Kerala CPM calls the shots again
Thiruvananthapuram: The decision of the CPM central committee not to have an electoral understanding with the Congress on Sunday showed the increasing grip the Kerala unit has on the party. The unit feared that a tie-up would undermine the chances of party candidates in Kerala and benefit the BJP. Finance minister Thomas Isaac, however, wanted the party to take the Bengal situation into consideration while finalising the tactical line. Earlier, senior CPM leader V.S. Achuthanandan had also come out in support of an alliance with Congress.
Sources added that the party's West Bengal unit and a large section of the Tripura unit favoured the resolution moved by Sitaram Yechury which wanted a UPA-I like political alliance where the party extended outside support to the Congress government at the Centre. Since 2014, the CPM has held several meetings of the Politburo and Central Committees to resolve the issue. However, it was ineffective as a section resisted any attempt to water down the party's opposition to neo-liberal economic policies pursued by Congress and other secular parties.

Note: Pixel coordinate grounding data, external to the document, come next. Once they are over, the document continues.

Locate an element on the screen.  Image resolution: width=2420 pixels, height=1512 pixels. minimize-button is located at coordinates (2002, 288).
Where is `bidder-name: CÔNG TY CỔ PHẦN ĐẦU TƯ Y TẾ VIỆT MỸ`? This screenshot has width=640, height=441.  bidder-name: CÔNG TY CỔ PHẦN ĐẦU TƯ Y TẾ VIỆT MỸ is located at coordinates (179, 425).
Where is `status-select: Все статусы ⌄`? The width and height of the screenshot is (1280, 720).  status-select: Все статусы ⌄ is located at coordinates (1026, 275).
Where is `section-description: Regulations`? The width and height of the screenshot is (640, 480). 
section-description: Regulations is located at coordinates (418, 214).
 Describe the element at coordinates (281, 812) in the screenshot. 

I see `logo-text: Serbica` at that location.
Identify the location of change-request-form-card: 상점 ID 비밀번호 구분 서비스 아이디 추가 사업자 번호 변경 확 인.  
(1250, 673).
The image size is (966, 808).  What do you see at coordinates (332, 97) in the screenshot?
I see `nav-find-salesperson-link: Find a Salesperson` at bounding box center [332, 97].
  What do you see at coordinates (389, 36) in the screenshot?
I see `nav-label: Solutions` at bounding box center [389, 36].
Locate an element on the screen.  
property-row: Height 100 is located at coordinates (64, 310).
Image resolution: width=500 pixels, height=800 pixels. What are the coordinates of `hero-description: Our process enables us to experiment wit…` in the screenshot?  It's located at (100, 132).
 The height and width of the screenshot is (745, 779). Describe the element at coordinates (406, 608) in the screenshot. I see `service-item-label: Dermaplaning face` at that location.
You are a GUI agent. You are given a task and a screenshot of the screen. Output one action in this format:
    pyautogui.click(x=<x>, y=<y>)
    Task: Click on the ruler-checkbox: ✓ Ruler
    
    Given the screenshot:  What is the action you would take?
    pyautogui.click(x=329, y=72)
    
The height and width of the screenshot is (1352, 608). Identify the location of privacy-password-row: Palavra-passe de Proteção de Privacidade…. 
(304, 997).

Mr Yechury's draft had proposed the formation of a Left Democratic Front as a political alternative comprising all secular forces in the umbrella coalition. Though he had to water down the draft and agreed not to exclude the ruling class parties from the proposed electoral front as a consensus, Karat faction insisted on no truck with Congress policy. The last time the Communists faced two separate drafts was in 1964 and it eventually led to the split of the undivided Communist Party giving birth to the CPM.